The values of the resource ID strings have been modified for the examples. Their values will not be the same in an error message you may receive. You may see a message similar to the following examples:

  • AWS Control Tower cannot create the IAM role aws-controltower-AdministratorExecutionRole because the role already exists. To continue, delete the existing IAM role and try again.

  • AWS Control Tower cannot create the IAM role aws-controltower-ConfigRecorderRole because the role already exists. To continue, delete the existing IAM role and try again.

  • AWS Control Tower cannot create the IAM role aws-controltower-ForwardSnsNotificationRole because the role already exists.
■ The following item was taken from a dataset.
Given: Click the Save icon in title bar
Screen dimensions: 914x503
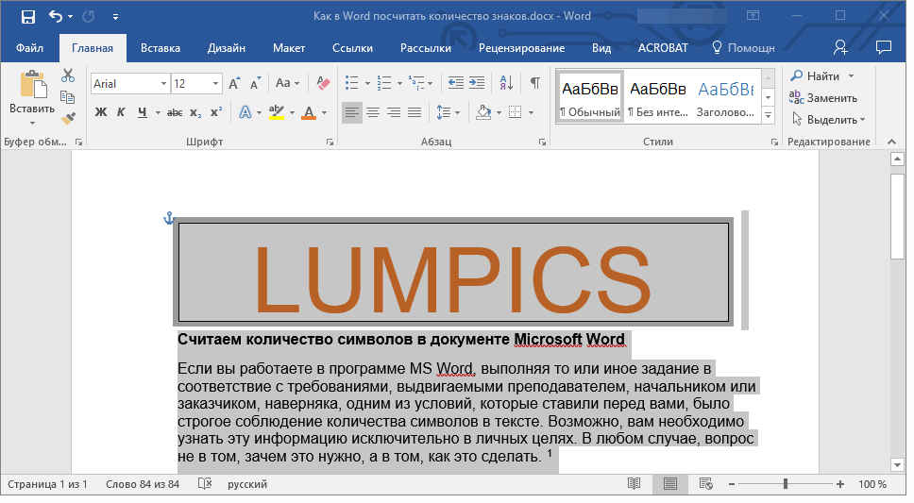Looking at the screenshot, I should click(27, 17).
To continue, delete the existing IAM role and try again.

Or you may see an error message about a stack set failure, similar to this one:

  "Error\":\"StackSetFailState\", \"Cause\":\"StackSetOperation on AWSControlTowerBP-BASELINE-CLOUDWATCH with id 8aXXXXf5-e0XX-4XXa-bc4XX-dXXXXXee31 has reached SUCCEEDED state but has 1 NON-CURRENT stack instances; here is the summary :{ StackSet Id: AWSControlTowerBP-BASELINE-CLOUDWATCH:40XXXbf2-Xead-46a1-XXXa-eXXXXecb2ee2, Stack instance Id: arn:aws:cloudformation:eu-west-1:1X23456789XX: stack/StackSet-AWSControlTowerBP-BASELINE-CLOUDWATCH-4feXXXXXX-ecXX-XXc6-bXXX-4ae678/4feXXXXXX-ecX-4ae123458, Status: OUTDATED, Status Reason: ResourceLogicalId:ForwardSnsNotification, ResourceType:AWS::Lambda::Function, ResourceStatusReason:aws-controltower-NotificationForwarder already exists in stack arn:aws:cloudformation:eu-west-1:1X23456789XX: stack/StackSet-AWSControlTowerBP-BASELINE-CLOUDWATCH-4feXXXXXX-ecXX-XXc6-bXXX-4ae678/4feXXXXXX-ecX-4ae123458.

After all of the remaining resources are removed from the first OU, you’ll be able to invite, provision, or enroll the account into the new OU successfully.

AWS Support

If you want to move your existing member accounts into a different support plan, you can sign in to each account with root account credentials, compare plans, and set the support level that you prefer.

We recommend that you update the MFA and account security contacts when you make changes to your support plan.